* [Passage shown]

In [1]:
import torch
from torch import nn

## Create Encoder

`Embedding` and `Positional Encoding`

In [134]:
def create_positional_encoding(max_length, d_model):
    assert d_model % 2 == 0, "Dimension model must be even"

    pos = torch.arange(0, max_length).unsqueeze(1) # (max_length, 1)
    pos_expanded = pos.repeat(1, d_model // 2) # (max_length, d_model // 2)

    power = torch.arange(0, d_model, 2).float() / d_model
    div_term = torch.pow(10000, power).unsqueeze(0) # (1, d_model // 2)
    div_term_expanded = div_term.repeat(max_length, 1)  # (max_length, d_model // 2)

    pe = torch.zeros(max_length, d_model) # (max_length, d_model)
    pe[:, 0::2] = torch.sin(pos_expanded / div_term_expanded) # (max_length, d_model // 2)
    pe[:, 1::2] = torch.cos(pos_expanded / div_term_expanded) # (max_length, d_model // 2)

    return pe

class Embedding(nn.Module):
  def __init__(self, vocab_size, max_length, d_model):
    super(Embedding, self).__init__()
    self.embedding = nn.Embedding(num_embeddings=vocab_size, embedding_dim=d_model)
    self.pos_encoding = create_positional_encoding(max_length, d_model) # (seq_length, d_model)

  def forward(self, x):
    """ Apply embedding and positional encoding to the input

    Input:
      x: (N, seq_length)
    Output:
      x: (N, seq_length, d_model)
    """
    # apply embedding
    x = self.embedding(x)

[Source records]
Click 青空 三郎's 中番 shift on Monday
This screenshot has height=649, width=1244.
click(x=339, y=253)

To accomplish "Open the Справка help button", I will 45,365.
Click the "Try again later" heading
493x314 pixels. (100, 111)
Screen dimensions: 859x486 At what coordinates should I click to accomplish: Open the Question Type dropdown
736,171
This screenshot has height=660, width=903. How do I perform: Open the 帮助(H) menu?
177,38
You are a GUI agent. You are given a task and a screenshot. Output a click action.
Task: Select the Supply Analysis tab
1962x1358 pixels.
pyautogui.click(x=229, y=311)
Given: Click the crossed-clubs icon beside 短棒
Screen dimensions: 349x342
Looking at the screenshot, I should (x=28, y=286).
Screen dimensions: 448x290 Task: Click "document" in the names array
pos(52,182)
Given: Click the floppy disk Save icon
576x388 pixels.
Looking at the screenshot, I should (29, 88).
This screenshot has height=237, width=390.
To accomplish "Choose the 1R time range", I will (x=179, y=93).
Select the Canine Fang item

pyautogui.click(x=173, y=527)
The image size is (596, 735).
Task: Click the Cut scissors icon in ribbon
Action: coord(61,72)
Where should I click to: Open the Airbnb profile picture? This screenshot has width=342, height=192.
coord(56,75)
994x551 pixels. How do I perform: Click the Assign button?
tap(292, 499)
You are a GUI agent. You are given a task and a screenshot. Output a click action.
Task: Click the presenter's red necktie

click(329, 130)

* [Required actions]
1. In the positional encoding notebook, what message does the assertion show when d_model is not even?
2. Carry on with the positional encoding notebook from its last line of code.
The rows have no connection to the positional encoding notebook.

* [Task answers]
1. "Dimension model must be even"

2.
    # add positional encoding
    x += self.pos_encoding[:x.size(1)]
    return x

`SelfMutliHeadAttention` and `Add&Norm`

In [135]:
class SelfAttention(nn.Module):
  def __init__(self, d_model, num_heads, dropout):
    super(SelfAttention, self).__init__()
    self.mha = nn.MultiheadAttention(embed_dim=d_model, num_heads=num_heads, dropout=dropout, batch_first=True)
    self.layer_norm = nn.LayerNorm(d_model)


  def forward(self, x):
    attn_output, _ = self.mha(query=x, key=x, value=x)
    x = self.layer_norm(x + attn_output)
    return x

`FeedForward` and `Add&Norm`

In [136]:
class FeedForward(nn.Module):
  def __init__(self, d_model, dropout):
    super(FeedForward, self).__init__()
    self.seq = nn.ModuleList([
        nn.Linear(d_model, 2 * d_model),
        nn.ReLU(),
        nn.Linear(2 * d_model, d_model),
        nn.Dropout(dropout)
    ])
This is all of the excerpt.